Brief — Repeat exactly, and only, the lines of the entries below from the one with "Task: Click blank" through the one with "560x733 pixels. Task: Open", both ends included.

Source data:
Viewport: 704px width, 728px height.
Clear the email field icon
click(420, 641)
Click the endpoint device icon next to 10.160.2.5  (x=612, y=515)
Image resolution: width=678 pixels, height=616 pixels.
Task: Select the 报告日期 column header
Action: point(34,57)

* * *

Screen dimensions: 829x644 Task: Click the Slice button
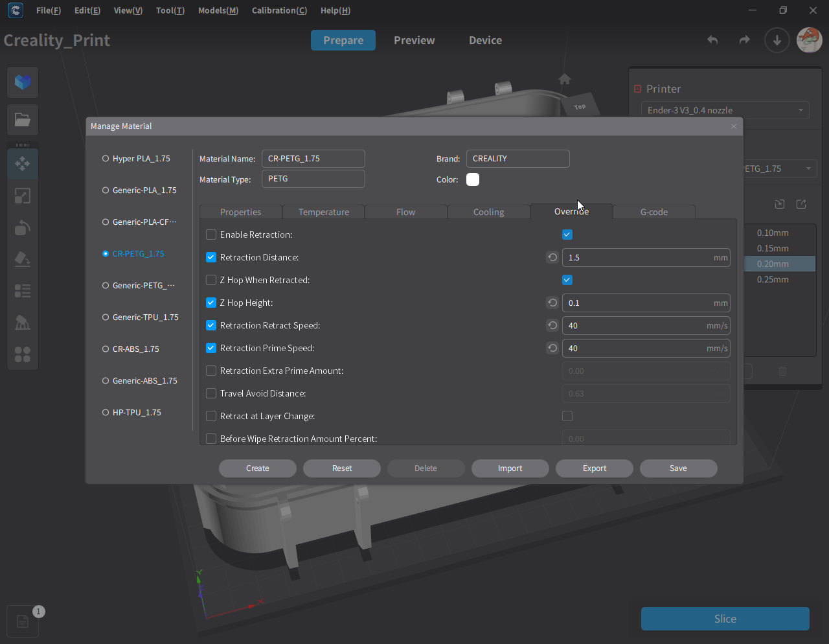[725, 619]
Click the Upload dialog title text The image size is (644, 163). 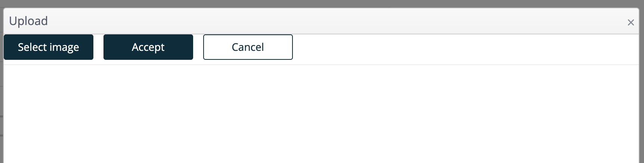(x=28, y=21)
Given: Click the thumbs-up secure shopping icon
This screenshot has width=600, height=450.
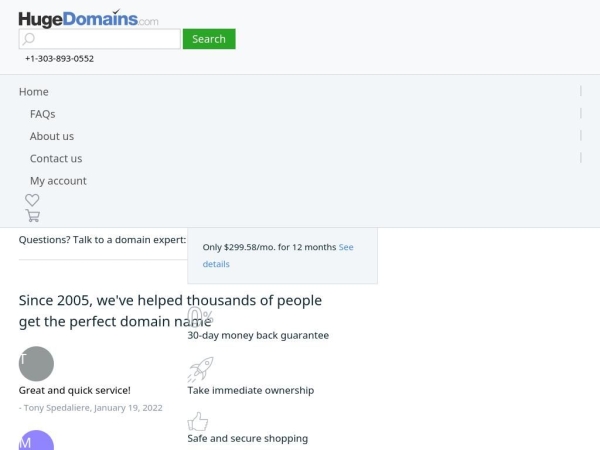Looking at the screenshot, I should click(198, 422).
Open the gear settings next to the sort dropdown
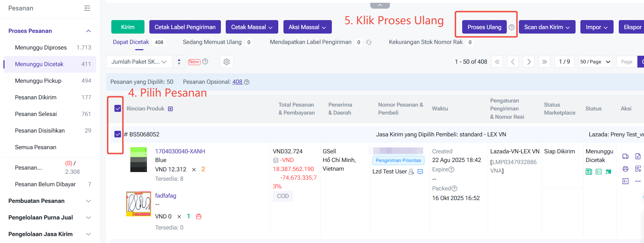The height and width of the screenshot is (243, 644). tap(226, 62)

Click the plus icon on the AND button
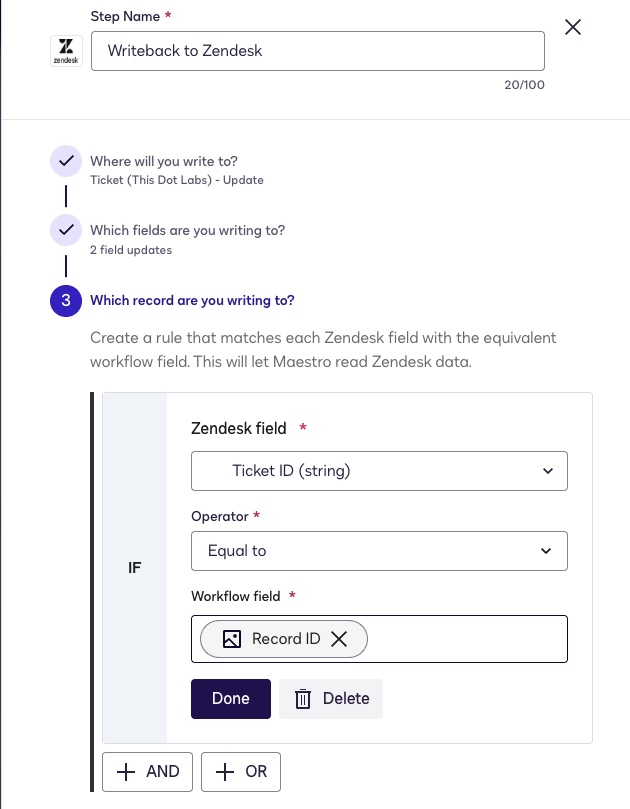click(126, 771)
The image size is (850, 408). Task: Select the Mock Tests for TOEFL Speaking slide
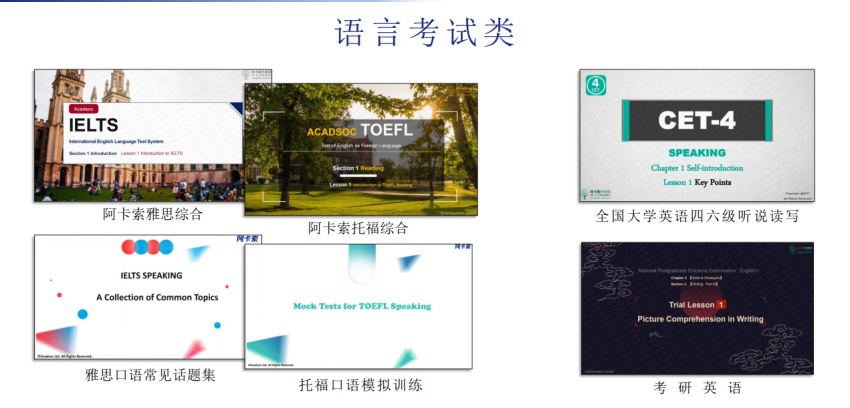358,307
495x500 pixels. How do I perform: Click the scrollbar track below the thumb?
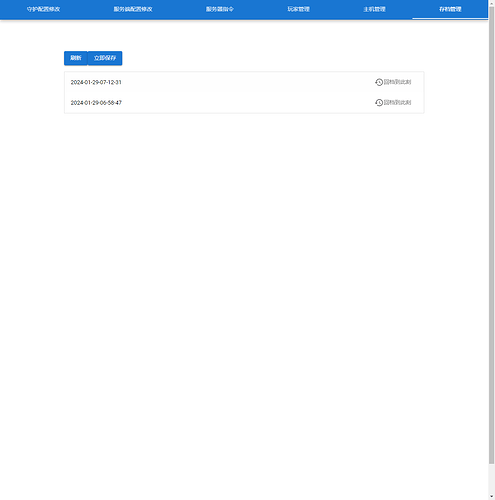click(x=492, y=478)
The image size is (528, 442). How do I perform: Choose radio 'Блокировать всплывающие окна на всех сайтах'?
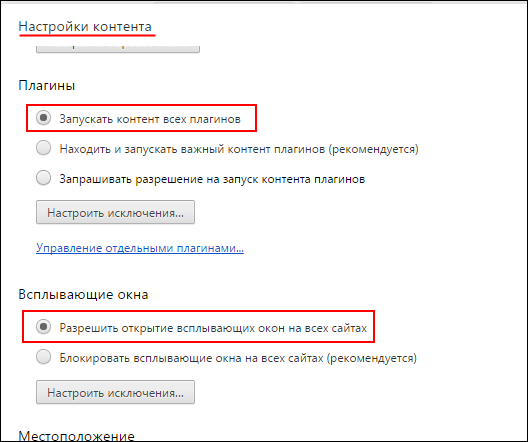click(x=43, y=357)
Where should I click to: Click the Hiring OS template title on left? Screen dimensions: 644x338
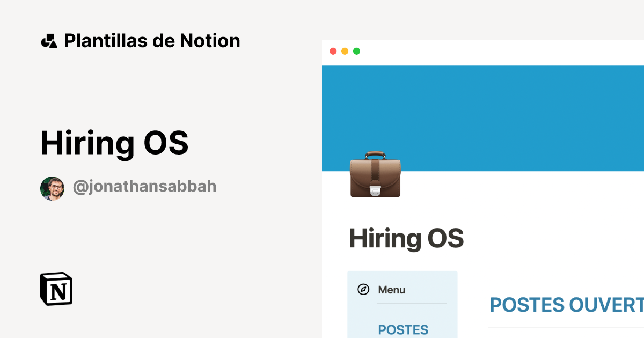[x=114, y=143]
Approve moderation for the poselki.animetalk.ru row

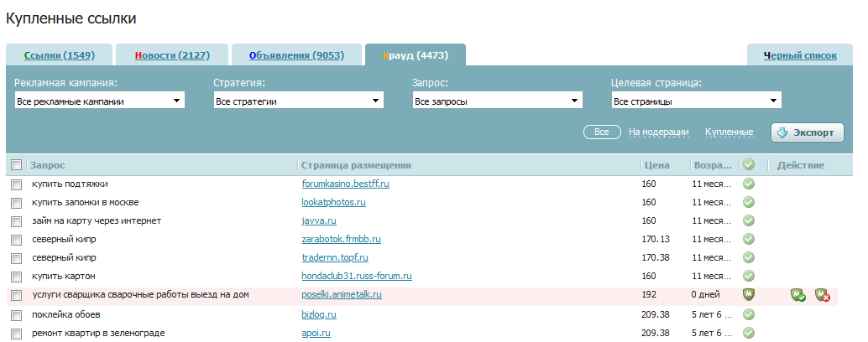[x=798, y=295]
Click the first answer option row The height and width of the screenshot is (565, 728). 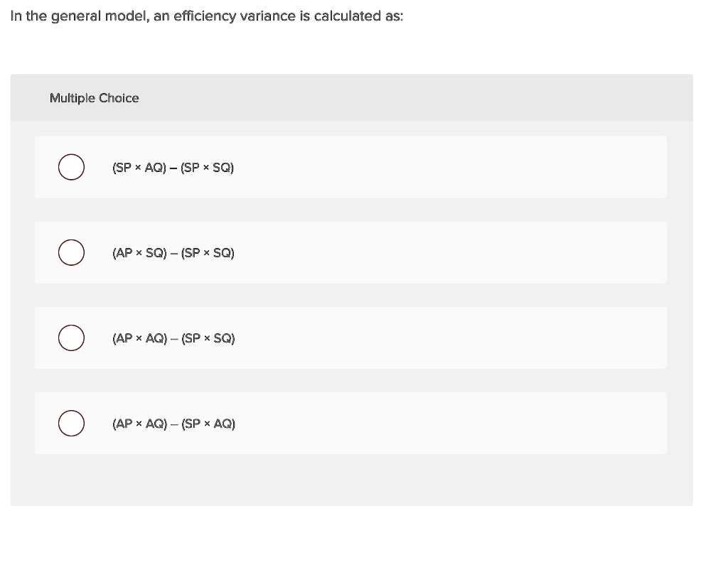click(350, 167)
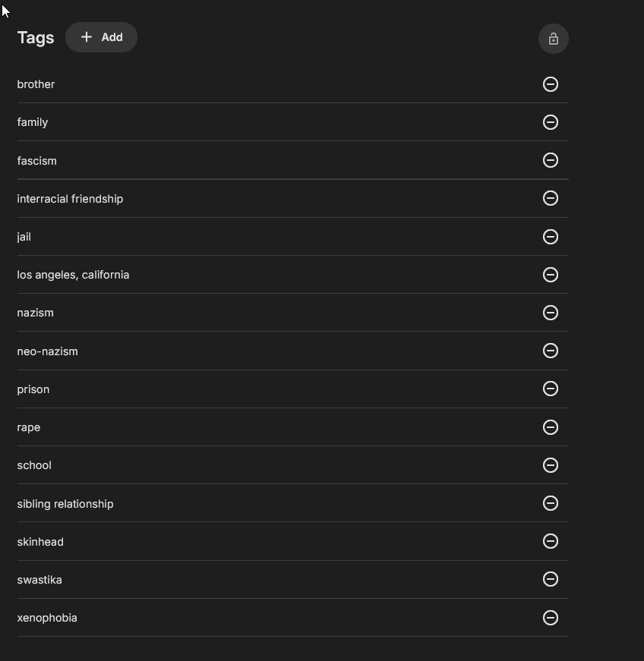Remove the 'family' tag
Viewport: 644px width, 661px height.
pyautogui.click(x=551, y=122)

* * *

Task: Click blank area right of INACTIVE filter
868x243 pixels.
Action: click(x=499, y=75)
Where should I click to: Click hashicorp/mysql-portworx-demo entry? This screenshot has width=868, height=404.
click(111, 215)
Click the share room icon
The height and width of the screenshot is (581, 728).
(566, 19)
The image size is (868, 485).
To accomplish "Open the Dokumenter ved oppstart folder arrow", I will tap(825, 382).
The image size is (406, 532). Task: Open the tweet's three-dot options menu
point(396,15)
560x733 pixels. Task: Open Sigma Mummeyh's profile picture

Completed exercise —
Task: Click blank area right of INACTIVE filter
868x243 pixels.
Action: click(x=499, y=75)
Where should I click to: Click hashicorp/mysql-portworx-demo entry? This screenshot has width=868, height=404.
click(111, 215)
Click the share room icon
The height and width of the screenshot is (581, 728).
(566, 19)
The image size is (868, 485).
To accomplish "Open the Dokumenter ved oppstart folder arrow", I will tap(825, 382).
The image size is (406, 532). Task: Open the tweet's three-dot options menu
point(396,15)
560x733 pixels. Task: Open Sigma Mummeyh's profile picture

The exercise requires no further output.